AMERİKAN MERKEZ BANKASI(FED)-AVRUPA MERKEZ BANKASI(ECB) ve TCMB
Avrupa’nın tam anlamıyla toparlanamaması ve ABD Merkez Bankası’nın (FED) ileriye dönük politikasının netleşmemesi, bütün ekonomilerde ve özellikle de gelişme yolundaki ülkelerde belirsizlik ve kararsızlık yaratmaya devam etmektedir.
Avrupa’nın durumu kriz dönemine göre daha iyidir. Finans piyasalarında beklentiler olumluya dönmüştür. Büyüme işaretleri görünmektedir ama kalıcılığı tartışılır haldedir. İşsizlik önlenememektedir.
Euro Bölgesindeki bankaların tek elden ve Avrupa Merkez Bankası’nca düzenlenmesi, gözetlenmesi ve denetlenmesi kabul edilmiştir. Bir başka ifade ile parasal birlik için bir reform yapılmasına çalışılmaktadır. Sermaye eksikliği olan bankalara ek sermaye konulması, bazı bankaların batmasına izin verilmesi ve ortaya çıkacak zararın karşılanması için bir ortak fon oluşturulması öngörülmektedir ama fonun kaynakları hakkında bir mutabakat yoktur. Kuzey Ülkeleri ve başta Almanya, fonun yükünün kendi üzerlerinde kalmasını istememektedir. Özetle, Avrupa’nın durumu önceki yıllara göre daha iyidir ama krizden çıkıldığını söylemek için vakit erkendir.
Avrupa ülkeleri hem ihracatımız ve hem de doğrudan yabancı yatırımlar açısından çok önemlidir. Bu ülkelerin ekonomik açıdan düzlüğe çıkamaması bizi de olumsuz yönde etkilemektedir.
FED’in politikaları ise tam bir belirsizlik yaratmakta ve farklı yorumlara yol açmaktadır.
Banka’nın açıklamaları düz bir yoruma tabi tutulursa, her ay yapılan 85 milyar dolarlık tahvil alımları devam edecektir. Politika değişikliği için daha fazla ekonomik veri gereklidir. Bu durumda parasal genişleme politikasından çıkış en erken gelecek yılın ilk çeyreğinden sonra başlayacak ve faiz artışları 2015 yılından sonra uygulamaya girecektir. Yani bol ve ucuz para dönemi daha bir süre devam edecektir. Türkiye dahil gelişme yolundaki ülkeler için bu bir avantajdır, Çünkü büyümelerini finanse etmekte ve cari açıklarını kapatmakta zorlanmayacaklardır.
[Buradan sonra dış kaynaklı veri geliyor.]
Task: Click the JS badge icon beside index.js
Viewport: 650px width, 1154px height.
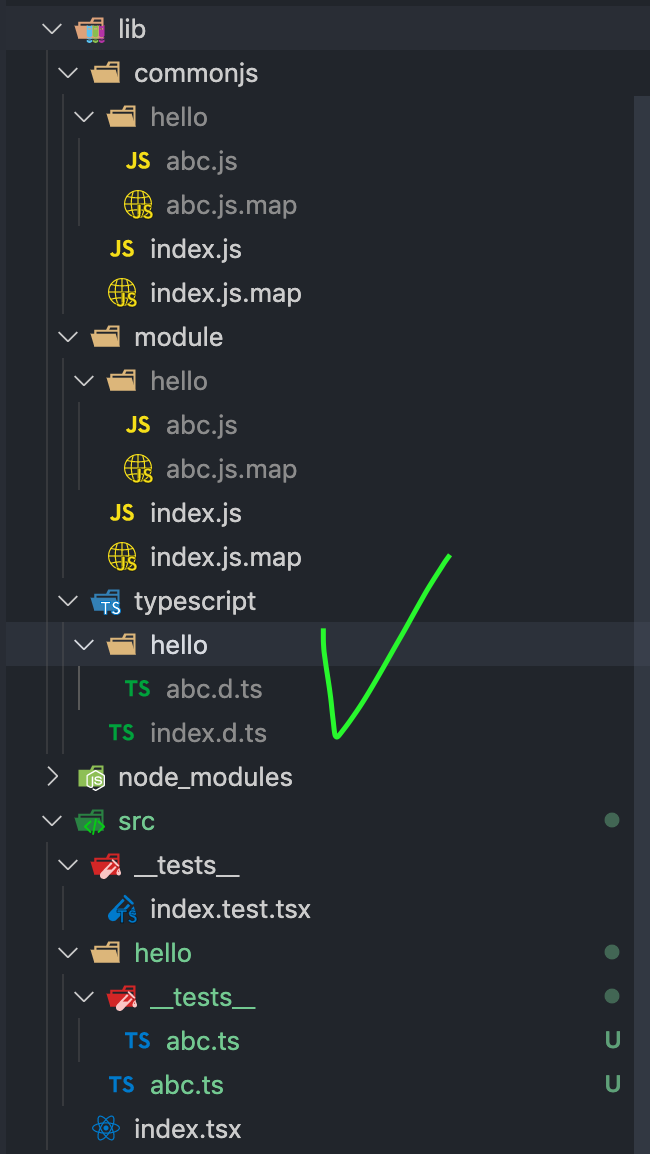Action: (122, 249)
Ancak farklı, hatta tam aksi yorumlar da vardır. Buna göre FED, Aralık veya Ocak ayında çıkış stratejisini başlatabilecektir. Bütçe ve borçlanma limiti üzerinde Demokratlarla Cumhuriyetçiler arasında Aralık ayında bir mutabakat sağlanması halinde, parasal genişlemeden çıkış daha kolay olacaktır. Çünkü ABD ekonomisindeki veriler daha olumlu hale gelebilecektir.
Gerek ABD ve gerekse AB’ndeki gelişmeler doğal olarak Türkiye’yi yakından etkilemektedir. Merkez Bankası, para politikasında bir değişiklik yaparak sıkılaştırmaya ve örtülü bir faiz artışına gitmek zorunda kalmıştır. % 4,5 olan politika faizinden para vermeyi sınırlandırmış ve ağırlığı %6,75 olan koridor faizine vermiştir. Böylece ortalama faizi yaklaşık % 6,5 e yükseltmiştir. Merkez Bankası yıl sonu enflasyon tahminini de %6,2 den, % 6,8 e çıkarmıştır ama birkaç gün sonra yayımlanan Ekim ayı enflasyon rakamları bu tahminlerin gerçekleşmesinin neredeyse imkansız olduğunu göstermiştir.
Bundan sonra olabilecekler bellidir. Türkiye, birçok ülke gibi, FED politikalarının netleşmesini bekleyecektir. Ülkede yapılacak seçimlerin ekonomiye yapacağı etkiyi bekleyecektir. Bölgedeki gerginliğin alacağı şekli bekleyecektir. Ekonomi yönetiminin, karar alırken ne ölçüde gerçekçi davranacağını bekleyecektir.